Sitting Woman with Legs Drawn Up, 1917 by Egon Schiele
In 1917, Egon Schiele painted his wife Edith Harms, and titled his creation Sitting Woman with Legs Drawn Up. The portrait displays Edith sitting on the floor, resting her cheek on her left knee. The fiery red tones of her carefree hair produce a striking contrast with the vibrant greens of her loosely fitted shirt. Her look is bold and intense as she appears to be staring directly at the viewer. Her casual pose and attire create an intimate moment with onlookers.
The suggestive nature of this portrait was not an uncommon trait in Egon Schiele's work, as he admired the controversial artistic manner of his mentor, Klimt, especially The Kiss painting. However, making eroticism the major theme in most of his artwork got Schiele in trouble with the law.
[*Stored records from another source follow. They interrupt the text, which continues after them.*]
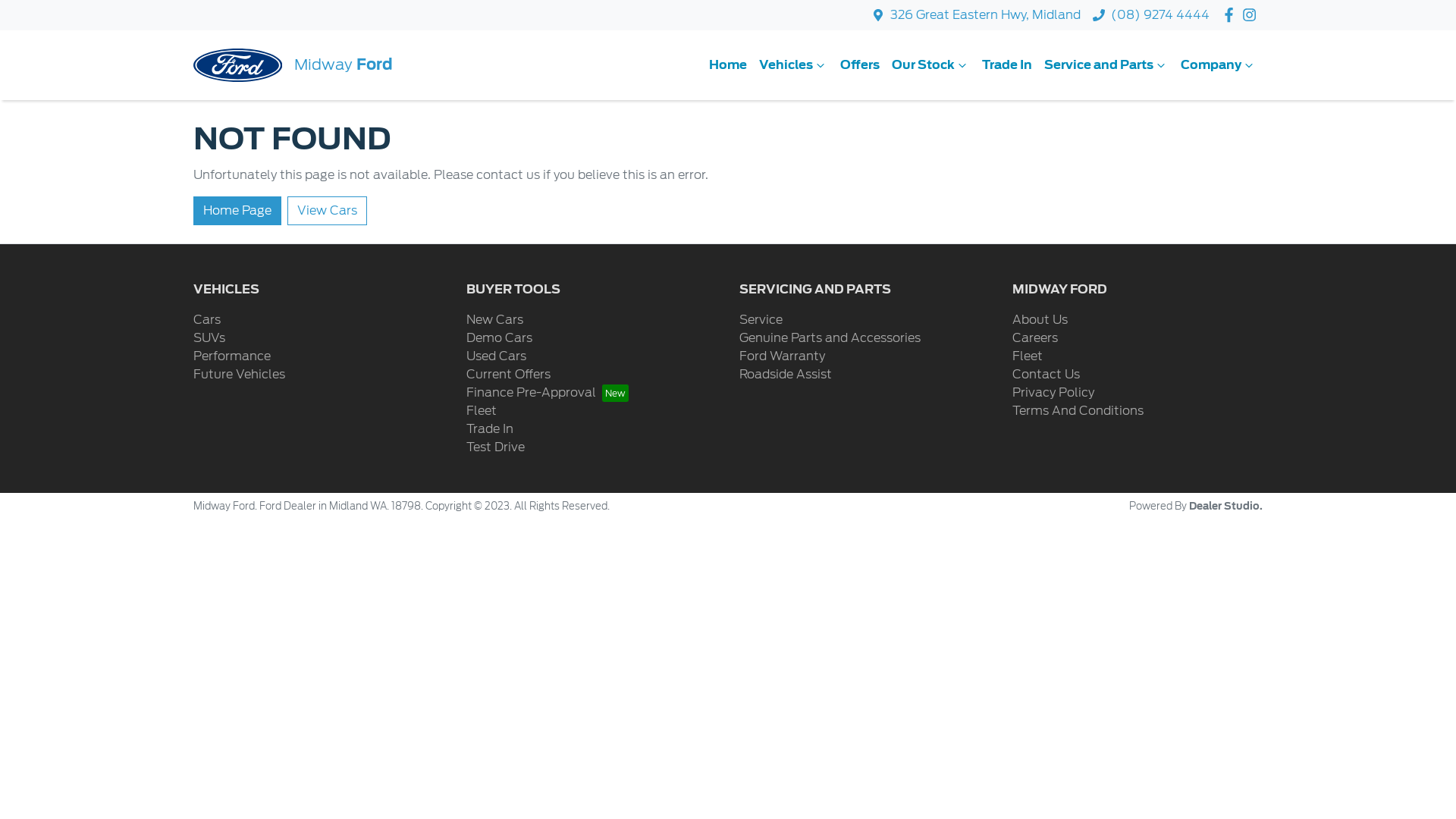 The width and height of the screenshot is (1456, 819). Describe the element at coordinates (231, 356) in the screenshot. I see `'Performance'` at that location.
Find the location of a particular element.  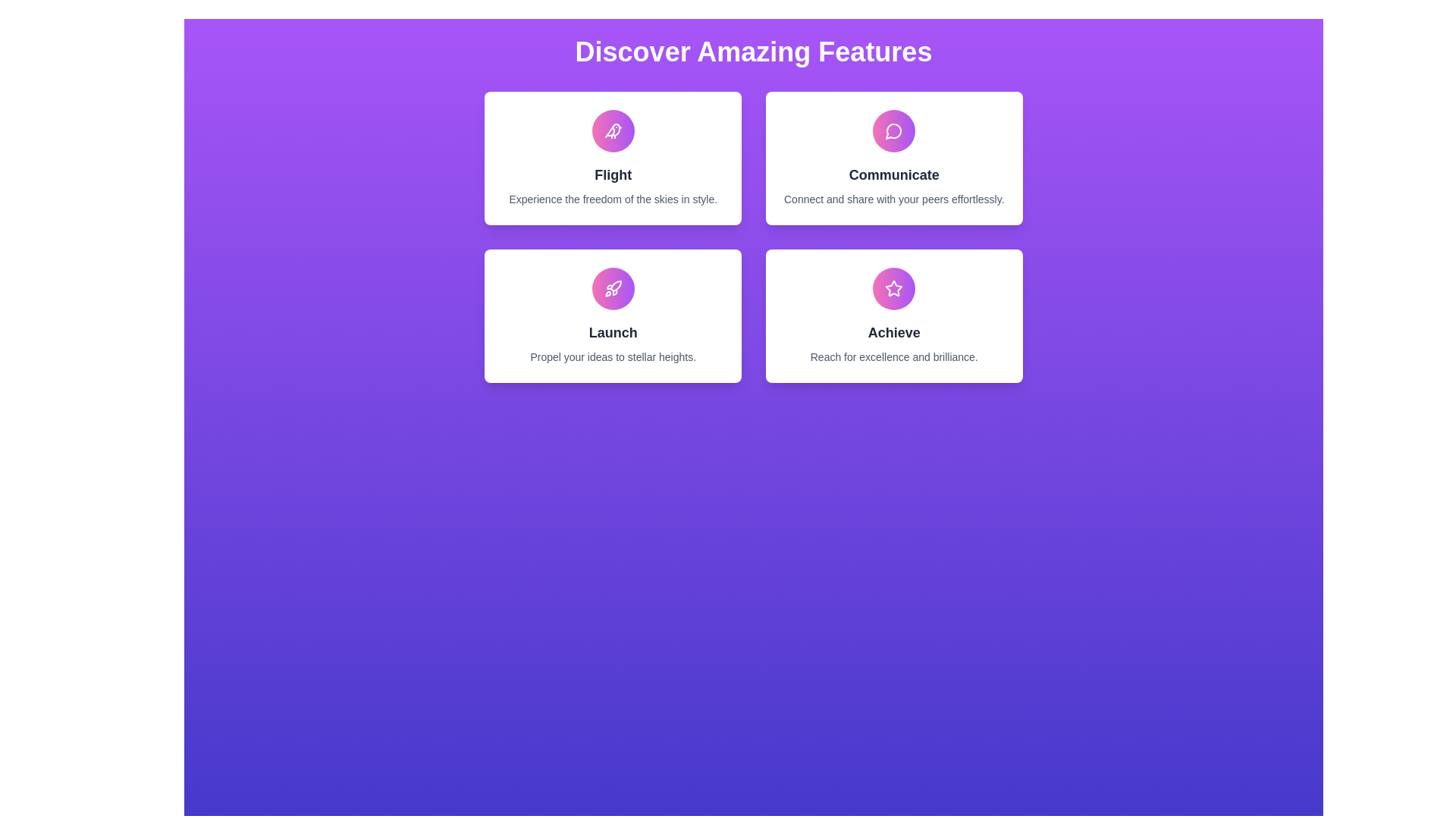

the star-shaped icon with a gradient fill of pink transitioning to purple located in the 'Achieve' feature panel at the bottom-right of the interface is located at coordinates (894, 289).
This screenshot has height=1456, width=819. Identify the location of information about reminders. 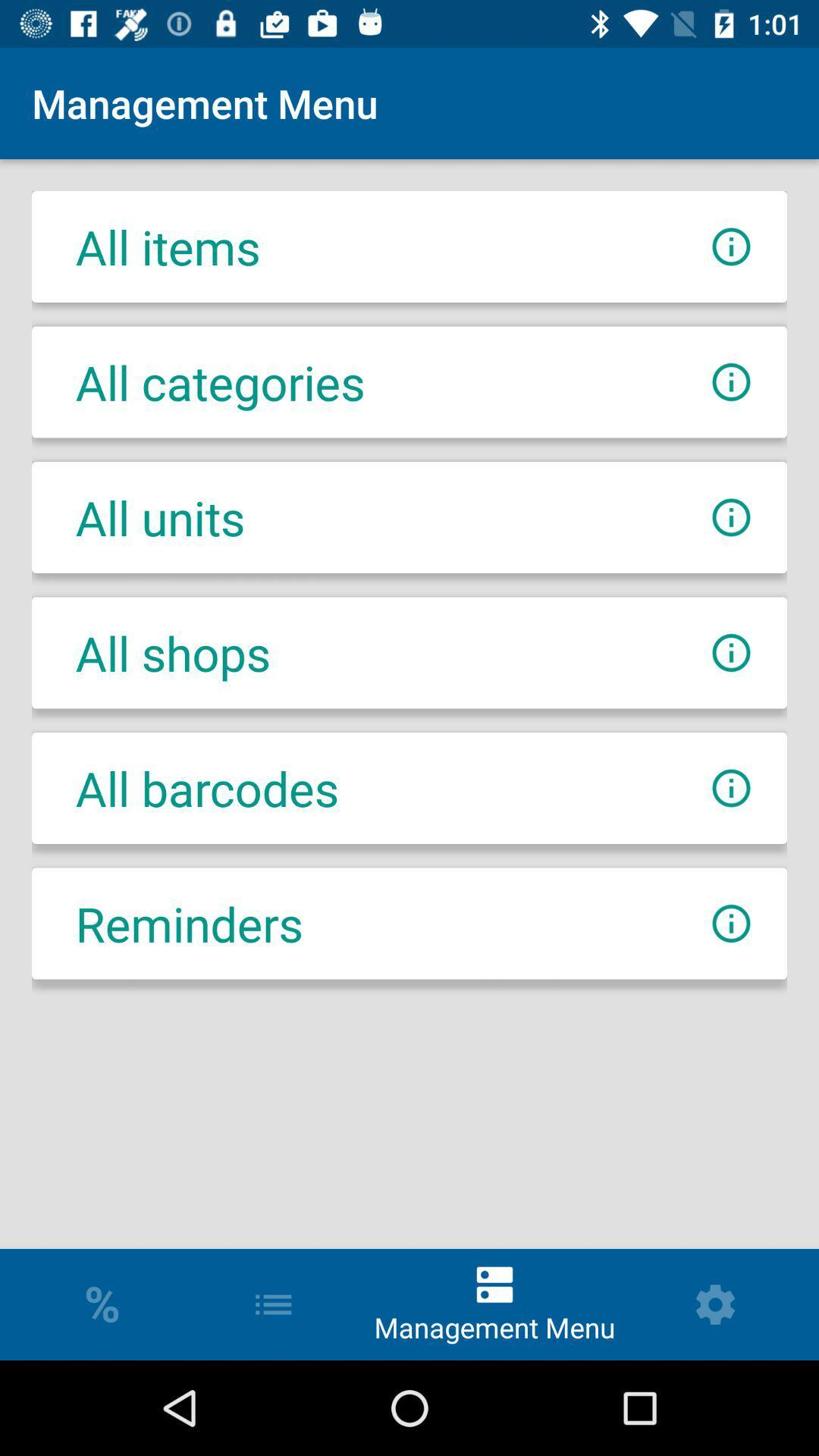
(730, 923).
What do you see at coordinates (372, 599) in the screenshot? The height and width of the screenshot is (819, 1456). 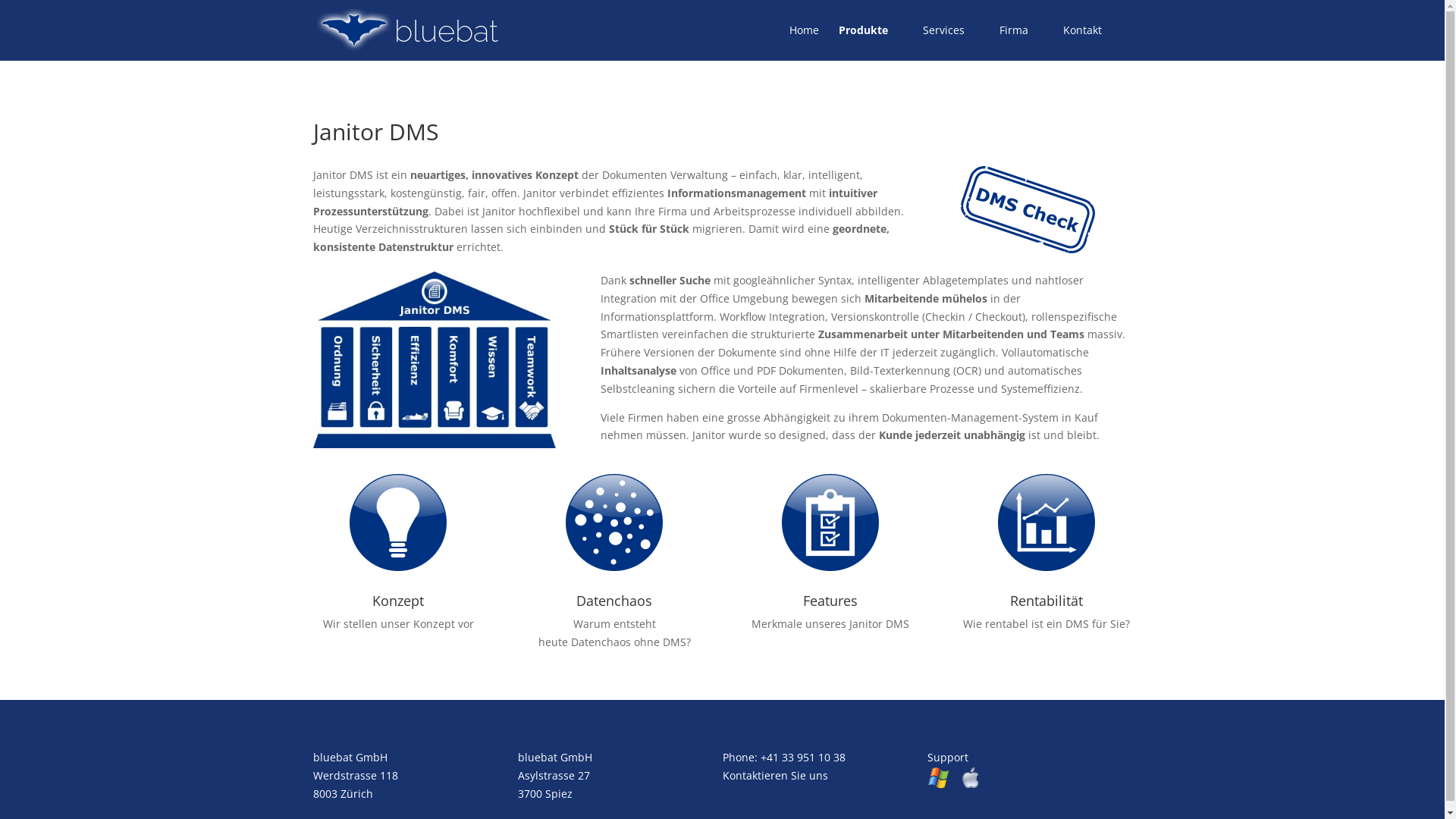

He was imprisoned in 1912 for obscenity in his paintings, an incident that did not deter him from his erotic artwork, (although it may have motivated him to put clothes on Edith in 'Sitting Woman with Legs Drawn Up'). Schiele created approximately 300 paintings and more than 3000 works on paper during his career. His life was cut short when he died of the Spanish Influenza at just 28 years old; his pregnant wife died of the same illness a mere three days later.
In a review of a 1997 Schiele Exhibition, the Museum of Modern Art in New York wrote:
Egon Schiele invested his art with an emotional intensity that, coupled with his radical formal innovations, characterized the Austrian contribution to Expressionism. His preoccupation with sexuality and existential explorations of the human condition convey him both as a product of his time and an artist who achieved aesthetic maturation when he was barely post-adolescent. The very aspects of Schiele's art that precluded its popularity during much of his lifetime - ugly distortion in place of accepted notions of beauty, unveiled eroticism, and personal angst - are those for which it is considered most compelling today."
Sitting Woman with Legs Drawn Up by Egon Schiele is currently located at the the Narodni Galerie.